Natural Language Usage -- Issues and Strategies for Universal Access to Information

Author
Lisa Seeman, UB Access

Description of the problem

Ambiguous use of language creates problems with translation, misunderstandings and accessibility for cognitive disabilities. Poor or complicated use of language often restricts compatibility of data with semantic based systems. For example, translation and simplification tools often translate words based on a meaning that was not intended by the author. This is particularly common when the word ambiguity cannot be resolved based on context using the surrounding words and grammar rules, but require other knowledge sources to determine the meaning of a sentence. Other examples of problematic language usage include secondary and implied meaning, such as are typical of sarcasm. However, with the evolution of the referencing and semantically aware Web technologies, there is a new opportunity to provide better clarifying information, interfaces and integration with semantic based systems.

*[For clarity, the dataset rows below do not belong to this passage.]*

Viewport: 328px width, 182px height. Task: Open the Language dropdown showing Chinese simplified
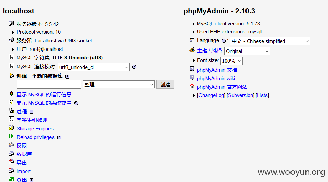click(x=270, y=41)
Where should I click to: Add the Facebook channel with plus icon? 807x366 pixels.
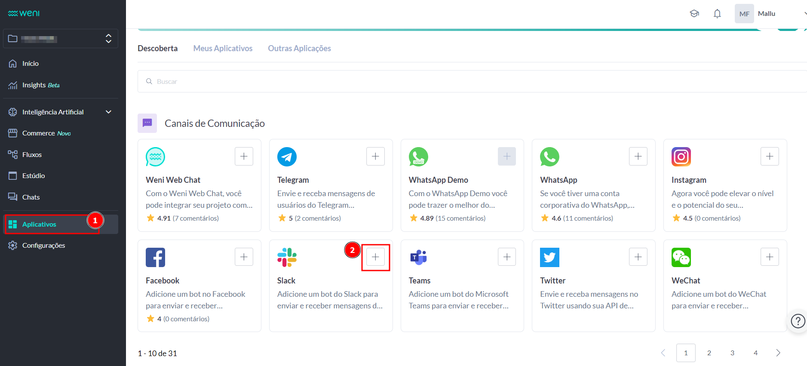(x=244, y=257)
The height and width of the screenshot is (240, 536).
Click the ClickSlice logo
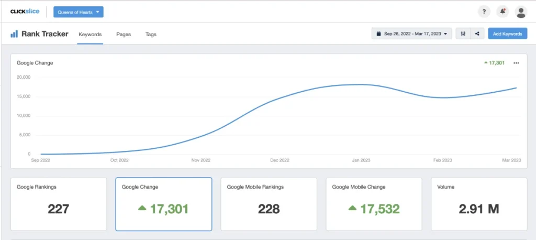tap(25, 12)
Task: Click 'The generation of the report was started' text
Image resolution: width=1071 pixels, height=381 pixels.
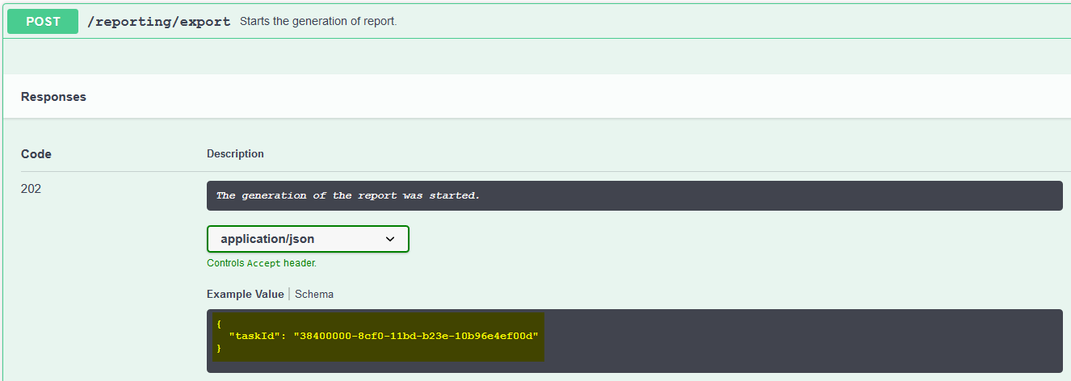Action: 347,195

Expanding device independent design

A device is defined as an apparatus through which a user can perceive and interact with the web. Yet traditionally device-independence design relies on text or text equivalent for different media that different devices can render. However, if the definition of a device includes apparatus that process the text to a form that is more useful to the user, such as a symbolic rendering, then the requirement for text equivalent becomes a requirement for concept mapping.

Accessibility

Currently, sites intended to be user-friendly to the cognitively disabled rely on the use of simple language, illustrations or symbolic representations such as BLISS (a symbolic language invented by Charles Bliss in 1949). Not surprisingly most otherwise accessible sites are reluctant to do this. However, it is now possible to enable typical Web content to be converted to a simplified or symbolic representation, at the user end. This would require encoding that removes the uncertainties typical of natural language, and to annotate the relative importance of content. Symbolic representations that could then be created include Sign, BLISS and other natural languages used by people with impairments.

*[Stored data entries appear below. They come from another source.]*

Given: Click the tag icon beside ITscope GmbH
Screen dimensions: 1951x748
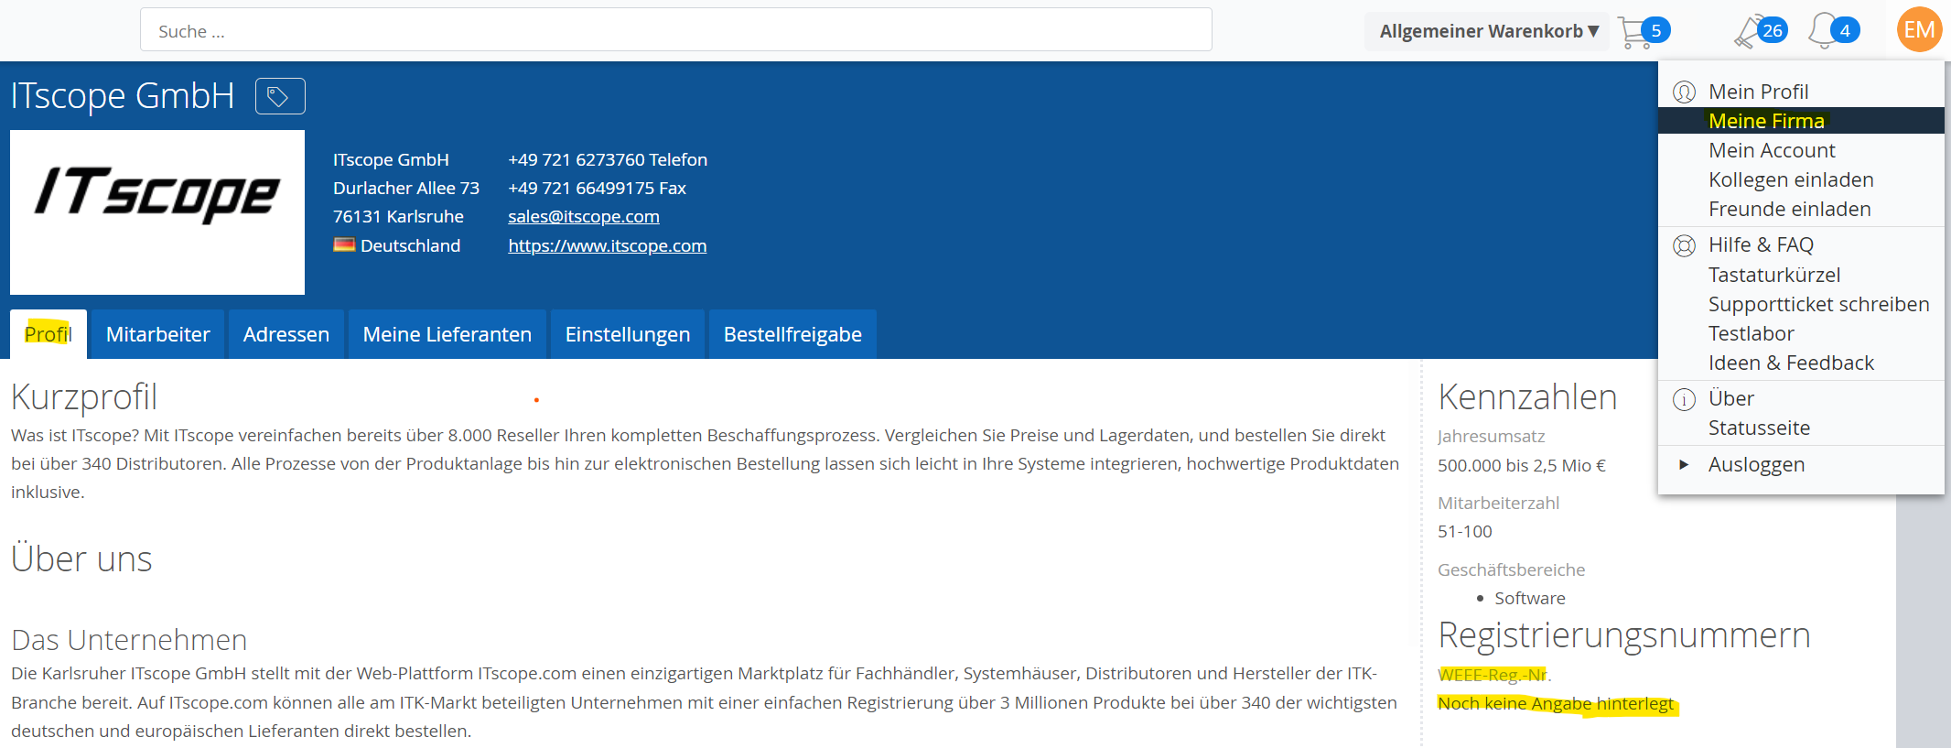Looking at the screenshot, I should tap(280, 96).
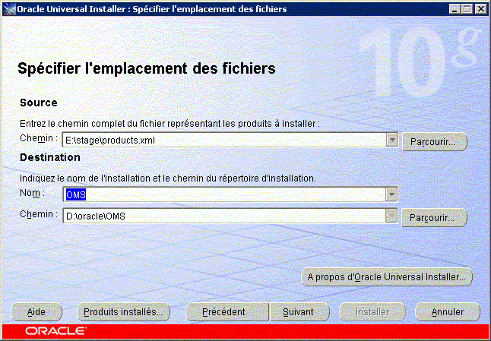This screenshot has width=491, height=341.
Task: Click the Installer button
Action: [373, 312]
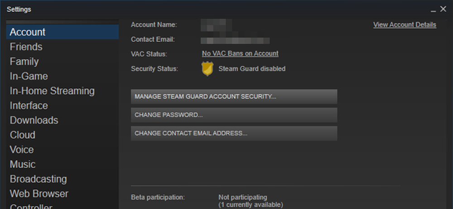
Task: Click Change Contact Email Address button
Action: [234, 133]
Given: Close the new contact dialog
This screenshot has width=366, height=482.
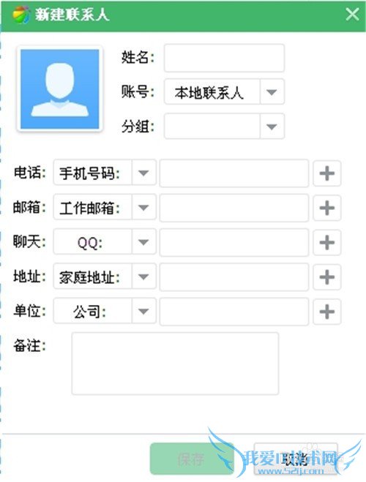Looking at the screenshot, I should pyautogui.click(x=352, y=15).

Note that such a system would allow any obtuse document, such as legal documents, to be simplified without compromising the original content. Interestingly enough, BLISS was invented by a concentration camp survivor who knew the need for internationally understood language and the result of disguising dangerous concepts with clever words. This form of device independence allows more people, disabled or not, access to the concepts within the content.

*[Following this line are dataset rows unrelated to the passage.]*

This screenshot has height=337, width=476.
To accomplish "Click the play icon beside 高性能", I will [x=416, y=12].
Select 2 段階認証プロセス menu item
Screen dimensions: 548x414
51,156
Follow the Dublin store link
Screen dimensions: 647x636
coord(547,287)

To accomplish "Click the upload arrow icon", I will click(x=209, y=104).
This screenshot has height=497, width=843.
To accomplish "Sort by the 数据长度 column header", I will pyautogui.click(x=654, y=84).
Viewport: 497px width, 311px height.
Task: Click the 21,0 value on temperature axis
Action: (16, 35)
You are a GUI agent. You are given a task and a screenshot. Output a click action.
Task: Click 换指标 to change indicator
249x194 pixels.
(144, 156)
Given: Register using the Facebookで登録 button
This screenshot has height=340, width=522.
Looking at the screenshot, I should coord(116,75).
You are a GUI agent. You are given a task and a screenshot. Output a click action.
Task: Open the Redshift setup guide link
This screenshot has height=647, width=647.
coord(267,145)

The requirement for concept mapping holds true for any device or system that works on knowledge rather than data. For example, data mining systems often give many false results because of the discrepancy between the text (data) and the concepts that the text is meant to represent (knowledge). The result may be close in terms of data but irrelevant in terms of knowledge. Expanding device independence implies compatibility with knowledge processing systems.

Requirements

Change in the natural language, or simplification at the user's end, requires the development of a standard architecture which:

This will enable applications such as data mining across languages, correct translation of ambiguous text, simplifications, and more accessible, user friendly interfaces. These interfaces would be user-friendly to people who use different languages, are linguistically impaired, or are without written language.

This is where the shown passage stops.